JO: To build trust, the initiatives should come from the Israeli doctors, simply because they are the ones in power and not the Palestinians. All Palestinian doctors from the West Bank and Gaza, including the minister of health, are not allowed to move freely. Would it be possible to build trust without feeling free to move as a doctor?

My priority is to prevent more damage to the next generation of Palestinians. Again, I’m not sure how cost effective meetings abroad are. Truly speaking, I do not have a ready made prescription regarding how doctors from both sides can work together under current circumstances.

Although I’m a strong believer that doctors can and should make a difference in the lives of children, Israeli politicians made it difficult for us to even breathe and think normally.

AMC: My response: we must keep trying to work together as doctors and, in the words of Winston Churchill, "Never despair." Our patients are depending on us. As to initiatives, I invite you to visit. You will be most welcome.

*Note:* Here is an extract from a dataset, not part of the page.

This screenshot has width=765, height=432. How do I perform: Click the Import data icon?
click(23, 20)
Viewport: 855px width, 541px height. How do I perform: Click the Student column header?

Cite this as: BMJ 2010;340:c3081
Competing interests: All authors have completed the unified competing interest form at www.icmje.org/coi_disclosure.pdf (available on request from the corresponding author) and declare that they have (1) no financial support for the submitted work from anyone other than their  employer; (2) TW leads the Royal College of Paediatrics and Child Health teaching programme in the West Bank, which is funded by Medical Aid to the Palestinians; (3) no spouses, partners, or children with relationships with commercial entities that might have an interest in the submitted work; and (4) no non-financial interests that may be relevant to the submitted work.

Provenance and peer review: Commissioned; not externally peer reviewed.